Problem requirements:
Copy everything in the Halloween post from "Because today is" down to "23 countries worldwide.", word for word.
━━ Text shown ━━
If I had Bill Gates Money my corpse would never know peace!
Friday, October 31st, 2008And so it is Halloween!

Because today is in fact the most frightening day of the year, the day Satan possessed a cheap plastic mask and smock and taught children how to steal candy from hard working adults via gentle extortion, I find it incumbent upon me to try to to scare you the reader somehow. But I am not going to do that. Talking about the implications of the platitudes and promises made by any major political candidate, what it would take to implement them, and what effect their policies would have on liberty is enough to frighten the will to live from most anyone. It is technically a form of torture, and is outlawed in 23 countries worldwide.
Rather I am going to tell you all about how I am going to, through fright, psychologically destroy my great-great-great-grandnephews and nieces roughly 70 years after my death. You see, kids, ultimately there is only one reason to have wealth or power: to destroy the lives of everyone around you, both during your life and in the centuries following your death, for a few cheap laughs. The Pharaohs of Egypt knew it. The Qin Dynasty knew it. Henry Kissinger would know it if he had not actually died in 1969. His obviously robotic animated corpse is merely a continuation of the elaborate post mortem joke he has played on the USA and the world through diplomacy. Ol’ Hank always knew that the best jokes are ones that shatter civilization for decades but that the grim blanket of death keeps from effecting your own life.
As always, my great plan is predicated on having an amount of bucks at least the size of Bill Gates’ immense fortune. I know this ain’t going to happen but play along okay?
So the first thing I would do is simple: I would figure out when I was going to die. As anyone who has been to Transylvania knows if you slip a gypsy in a head scarf a fifty they are obliged to tell you. So no biggie.
The next thing is to then buy a giant, old cemetery, preferably one built on swampland with many leaning and decaying headstones and a large boggy empty area containing ancient dead oak trees. I would then build in the large boggy area a four story tall granite monument to myself. The carvings would not be of me or of an angel of peace taking me the glorious leader to heaven. Instead I would have the monument have on it again and again a stomach turning realistic skeleton cutting through the innocent with a scythe. The intended effect to make all who see it recognize that Death seeks them in every moment. As well my headstone will have a lead lined chamber inside filled with plutonium and equipped with explosives. All of these elements will be really important to carry off this joke.
━━━
━━ Record extracts ━━
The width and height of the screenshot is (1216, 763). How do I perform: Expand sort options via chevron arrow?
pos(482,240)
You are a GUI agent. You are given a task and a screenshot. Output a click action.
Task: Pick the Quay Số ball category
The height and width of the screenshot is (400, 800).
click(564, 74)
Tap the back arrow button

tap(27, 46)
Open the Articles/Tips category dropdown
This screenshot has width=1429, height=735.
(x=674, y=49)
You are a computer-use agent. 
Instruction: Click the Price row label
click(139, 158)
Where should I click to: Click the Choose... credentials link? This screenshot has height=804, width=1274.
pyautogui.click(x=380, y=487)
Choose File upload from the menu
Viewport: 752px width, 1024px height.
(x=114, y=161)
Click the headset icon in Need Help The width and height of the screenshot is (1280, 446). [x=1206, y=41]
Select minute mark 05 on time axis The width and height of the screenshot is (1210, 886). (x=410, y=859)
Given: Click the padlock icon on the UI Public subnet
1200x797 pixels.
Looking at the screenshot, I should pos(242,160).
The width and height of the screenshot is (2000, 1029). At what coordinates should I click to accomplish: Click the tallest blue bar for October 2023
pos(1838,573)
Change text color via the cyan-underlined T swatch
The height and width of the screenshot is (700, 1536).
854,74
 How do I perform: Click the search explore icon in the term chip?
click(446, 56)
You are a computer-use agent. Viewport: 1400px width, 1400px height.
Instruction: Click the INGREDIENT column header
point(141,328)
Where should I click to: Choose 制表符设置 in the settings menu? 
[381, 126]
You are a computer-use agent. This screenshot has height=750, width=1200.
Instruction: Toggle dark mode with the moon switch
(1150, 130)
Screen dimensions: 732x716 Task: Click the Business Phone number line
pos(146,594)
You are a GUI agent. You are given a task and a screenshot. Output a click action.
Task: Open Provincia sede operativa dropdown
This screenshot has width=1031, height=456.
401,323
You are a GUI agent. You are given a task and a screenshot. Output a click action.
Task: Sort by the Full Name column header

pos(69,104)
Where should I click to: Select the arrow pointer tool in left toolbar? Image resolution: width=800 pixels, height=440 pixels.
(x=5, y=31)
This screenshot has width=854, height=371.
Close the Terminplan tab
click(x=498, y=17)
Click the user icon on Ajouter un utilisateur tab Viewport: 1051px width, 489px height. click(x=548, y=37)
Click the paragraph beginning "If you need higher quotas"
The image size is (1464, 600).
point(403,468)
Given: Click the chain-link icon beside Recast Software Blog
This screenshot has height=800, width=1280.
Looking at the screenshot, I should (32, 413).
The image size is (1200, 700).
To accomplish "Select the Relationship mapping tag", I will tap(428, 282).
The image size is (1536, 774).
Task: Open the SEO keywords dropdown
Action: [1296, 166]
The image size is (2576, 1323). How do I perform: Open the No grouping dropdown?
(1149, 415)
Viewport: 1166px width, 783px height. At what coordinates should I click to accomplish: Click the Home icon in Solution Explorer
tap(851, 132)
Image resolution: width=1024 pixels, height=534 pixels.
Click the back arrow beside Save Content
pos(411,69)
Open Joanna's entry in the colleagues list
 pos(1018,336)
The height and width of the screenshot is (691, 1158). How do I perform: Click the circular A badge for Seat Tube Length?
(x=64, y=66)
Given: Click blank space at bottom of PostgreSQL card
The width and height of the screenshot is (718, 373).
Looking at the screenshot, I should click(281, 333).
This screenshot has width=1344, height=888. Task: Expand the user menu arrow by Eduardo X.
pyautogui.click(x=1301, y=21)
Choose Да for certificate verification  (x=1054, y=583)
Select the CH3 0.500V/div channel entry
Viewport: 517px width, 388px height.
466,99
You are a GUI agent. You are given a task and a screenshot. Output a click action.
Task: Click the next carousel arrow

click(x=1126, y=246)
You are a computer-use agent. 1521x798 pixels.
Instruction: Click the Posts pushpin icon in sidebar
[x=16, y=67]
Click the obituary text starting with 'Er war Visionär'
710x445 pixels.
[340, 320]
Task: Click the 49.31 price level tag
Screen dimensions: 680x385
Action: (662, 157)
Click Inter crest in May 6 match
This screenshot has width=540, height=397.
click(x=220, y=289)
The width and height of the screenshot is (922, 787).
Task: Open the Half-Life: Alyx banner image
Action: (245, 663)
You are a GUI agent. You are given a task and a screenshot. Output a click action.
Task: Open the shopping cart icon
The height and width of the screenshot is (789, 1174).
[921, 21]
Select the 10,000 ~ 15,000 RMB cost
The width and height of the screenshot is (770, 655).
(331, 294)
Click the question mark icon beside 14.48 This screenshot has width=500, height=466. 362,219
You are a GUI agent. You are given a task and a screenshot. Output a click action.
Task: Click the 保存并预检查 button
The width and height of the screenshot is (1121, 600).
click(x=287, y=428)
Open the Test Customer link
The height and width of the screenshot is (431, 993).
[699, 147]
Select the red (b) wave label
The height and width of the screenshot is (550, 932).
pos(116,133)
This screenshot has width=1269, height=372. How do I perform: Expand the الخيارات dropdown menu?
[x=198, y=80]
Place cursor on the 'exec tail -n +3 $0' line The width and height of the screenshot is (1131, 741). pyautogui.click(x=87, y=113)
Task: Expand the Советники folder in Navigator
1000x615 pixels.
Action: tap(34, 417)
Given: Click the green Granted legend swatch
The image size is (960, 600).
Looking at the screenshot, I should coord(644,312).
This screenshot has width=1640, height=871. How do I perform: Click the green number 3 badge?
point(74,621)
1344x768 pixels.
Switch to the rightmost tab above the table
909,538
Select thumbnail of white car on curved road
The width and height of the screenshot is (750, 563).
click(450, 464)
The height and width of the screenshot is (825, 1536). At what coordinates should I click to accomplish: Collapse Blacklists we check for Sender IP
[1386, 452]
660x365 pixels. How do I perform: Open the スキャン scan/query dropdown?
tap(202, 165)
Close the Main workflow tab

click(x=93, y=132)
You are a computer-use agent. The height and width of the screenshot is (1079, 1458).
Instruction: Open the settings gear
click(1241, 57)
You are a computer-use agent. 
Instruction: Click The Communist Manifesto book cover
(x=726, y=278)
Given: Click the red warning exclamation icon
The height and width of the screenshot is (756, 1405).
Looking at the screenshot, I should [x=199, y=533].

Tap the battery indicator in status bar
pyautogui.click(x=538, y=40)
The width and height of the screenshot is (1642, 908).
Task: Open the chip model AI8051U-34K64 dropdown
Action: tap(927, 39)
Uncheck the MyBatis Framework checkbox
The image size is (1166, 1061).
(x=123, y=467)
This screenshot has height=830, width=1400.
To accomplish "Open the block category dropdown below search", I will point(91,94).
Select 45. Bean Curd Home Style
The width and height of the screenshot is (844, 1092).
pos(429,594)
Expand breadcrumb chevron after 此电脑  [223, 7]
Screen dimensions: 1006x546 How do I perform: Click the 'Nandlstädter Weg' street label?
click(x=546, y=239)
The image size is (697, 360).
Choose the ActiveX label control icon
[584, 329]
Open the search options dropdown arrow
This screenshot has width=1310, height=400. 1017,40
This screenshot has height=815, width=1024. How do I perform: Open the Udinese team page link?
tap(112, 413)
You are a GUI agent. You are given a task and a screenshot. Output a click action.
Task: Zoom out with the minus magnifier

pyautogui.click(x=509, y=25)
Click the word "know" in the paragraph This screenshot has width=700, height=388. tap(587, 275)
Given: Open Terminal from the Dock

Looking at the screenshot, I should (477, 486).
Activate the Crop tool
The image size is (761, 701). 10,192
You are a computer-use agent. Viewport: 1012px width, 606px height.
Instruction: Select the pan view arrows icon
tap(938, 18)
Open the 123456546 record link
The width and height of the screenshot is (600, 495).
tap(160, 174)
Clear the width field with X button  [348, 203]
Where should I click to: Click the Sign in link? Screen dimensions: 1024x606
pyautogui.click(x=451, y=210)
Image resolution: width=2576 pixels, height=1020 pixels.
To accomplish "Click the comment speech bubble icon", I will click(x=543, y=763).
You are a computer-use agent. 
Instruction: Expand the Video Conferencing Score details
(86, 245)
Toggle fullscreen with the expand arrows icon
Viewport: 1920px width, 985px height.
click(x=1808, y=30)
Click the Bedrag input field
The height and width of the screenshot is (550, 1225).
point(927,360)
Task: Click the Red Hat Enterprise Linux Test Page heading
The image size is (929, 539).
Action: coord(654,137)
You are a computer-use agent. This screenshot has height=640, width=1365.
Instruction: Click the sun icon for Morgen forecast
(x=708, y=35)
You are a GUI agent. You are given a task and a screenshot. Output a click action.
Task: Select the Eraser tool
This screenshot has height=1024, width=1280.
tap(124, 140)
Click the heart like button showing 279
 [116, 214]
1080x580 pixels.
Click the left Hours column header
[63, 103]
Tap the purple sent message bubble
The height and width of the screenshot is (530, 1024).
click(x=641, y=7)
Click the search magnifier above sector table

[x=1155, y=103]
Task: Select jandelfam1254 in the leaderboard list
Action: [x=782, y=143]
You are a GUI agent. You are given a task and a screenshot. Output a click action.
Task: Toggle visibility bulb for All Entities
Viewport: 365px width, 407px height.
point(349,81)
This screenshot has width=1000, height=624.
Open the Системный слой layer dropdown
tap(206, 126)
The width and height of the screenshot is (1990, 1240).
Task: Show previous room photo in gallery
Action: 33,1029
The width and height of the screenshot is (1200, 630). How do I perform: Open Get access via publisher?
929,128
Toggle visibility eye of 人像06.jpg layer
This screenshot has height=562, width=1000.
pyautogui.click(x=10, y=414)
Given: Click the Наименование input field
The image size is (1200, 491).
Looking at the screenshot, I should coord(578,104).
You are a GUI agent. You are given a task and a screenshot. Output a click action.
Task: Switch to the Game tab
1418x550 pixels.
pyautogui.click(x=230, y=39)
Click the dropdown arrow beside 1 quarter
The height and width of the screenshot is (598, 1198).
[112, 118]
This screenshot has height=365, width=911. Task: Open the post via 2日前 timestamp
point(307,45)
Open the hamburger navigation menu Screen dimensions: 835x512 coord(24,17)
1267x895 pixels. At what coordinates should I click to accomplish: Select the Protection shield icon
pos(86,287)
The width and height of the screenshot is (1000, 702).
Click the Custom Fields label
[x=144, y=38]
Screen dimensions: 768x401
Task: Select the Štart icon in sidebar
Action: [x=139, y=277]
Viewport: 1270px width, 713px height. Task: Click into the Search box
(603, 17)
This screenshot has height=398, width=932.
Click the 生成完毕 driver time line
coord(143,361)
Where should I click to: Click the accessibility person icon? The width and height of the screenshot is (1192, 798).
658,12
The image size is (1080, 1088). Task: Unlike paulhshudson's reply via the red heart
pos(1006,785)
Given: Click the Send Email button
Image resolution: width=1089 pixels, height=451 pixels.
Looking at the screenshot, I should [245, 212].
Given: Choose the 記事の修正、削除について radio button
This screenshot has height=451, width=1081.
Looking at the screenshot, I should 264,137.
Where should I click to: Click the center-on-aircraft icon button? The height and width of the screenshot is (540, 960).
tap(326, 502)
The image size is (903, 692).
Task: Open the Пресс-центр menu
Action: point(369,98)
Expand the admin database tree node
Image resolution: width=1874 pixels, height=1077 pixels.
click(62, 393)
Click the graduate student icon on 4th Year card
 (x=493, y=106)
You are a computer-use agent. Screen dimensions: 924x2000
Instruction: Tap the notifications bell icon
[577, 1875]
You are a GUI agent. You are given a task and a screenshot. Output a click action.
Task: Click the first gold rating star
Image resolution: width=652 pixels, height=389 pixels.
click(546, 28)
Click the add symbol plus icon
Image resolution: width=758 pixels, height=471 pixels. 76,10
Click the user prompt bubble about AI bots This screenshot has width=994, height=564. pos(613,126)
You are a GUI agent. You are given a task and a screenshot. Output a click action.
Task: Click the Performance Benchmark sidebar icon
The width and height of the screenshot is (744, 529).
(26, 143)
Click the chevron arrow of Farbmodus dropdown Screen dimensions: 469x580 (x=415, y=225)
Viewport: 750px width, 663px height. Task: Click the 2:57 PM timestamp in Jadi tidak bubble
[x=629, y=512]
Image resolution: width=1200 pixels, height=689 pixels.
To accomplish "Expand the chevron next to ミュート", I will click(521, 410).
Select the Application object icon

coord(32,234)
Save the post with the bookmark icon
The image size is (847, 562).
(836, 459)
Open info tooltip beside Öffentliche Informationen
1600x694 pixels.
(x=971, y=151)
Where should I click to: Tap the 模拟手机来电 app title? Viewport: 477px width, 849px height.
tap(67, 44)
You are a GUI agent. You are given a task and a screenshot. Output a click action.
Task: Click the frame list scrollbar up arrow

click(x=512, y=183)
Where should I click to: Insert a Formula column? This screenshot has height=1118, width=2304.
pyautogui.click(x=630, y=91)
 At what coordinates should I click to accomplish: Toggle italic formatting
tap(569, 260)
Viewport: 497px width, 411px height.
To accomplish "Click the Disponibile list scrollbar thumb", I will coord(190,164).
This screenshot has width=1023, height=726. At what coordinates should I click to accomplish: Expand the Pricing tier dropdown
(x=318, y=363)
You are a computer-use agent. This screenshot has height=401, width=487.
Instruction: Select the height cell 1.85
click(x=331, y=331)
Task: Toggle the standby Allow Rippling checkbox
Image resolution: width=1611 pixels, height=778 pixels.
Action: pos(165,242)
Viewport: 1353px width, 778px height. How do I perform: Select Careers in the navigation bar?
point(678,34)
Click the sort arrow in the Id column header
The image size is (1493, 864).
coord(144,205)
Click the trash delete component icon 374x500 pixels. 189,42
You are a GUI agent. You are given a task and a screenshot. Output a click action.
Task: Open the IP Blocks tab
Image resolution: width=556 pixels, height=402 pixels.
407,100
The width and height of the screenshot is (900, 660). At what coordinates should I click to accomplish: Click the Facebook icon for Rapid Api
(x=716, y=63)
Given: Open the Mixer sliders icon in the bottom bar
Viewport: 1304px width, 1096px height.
━━━
Task response:
Because today is in fact the most frightening day of the year, the day Satan possessed a cheap plastic mask and smock and taught children how to steal candy from hard working adults via gentle extortion, I find it incumbent upon me to try to to scare you the reader somehow. But I am not going to do that. Talking about the implications of the platitudes and promises made by any major political candidate, what it would take to implement them, and what effect their policies would have on liberty is enough to frighten the will to live from most anyone. It is technically a form of torture, and is outlawed in 23 countries worldwide.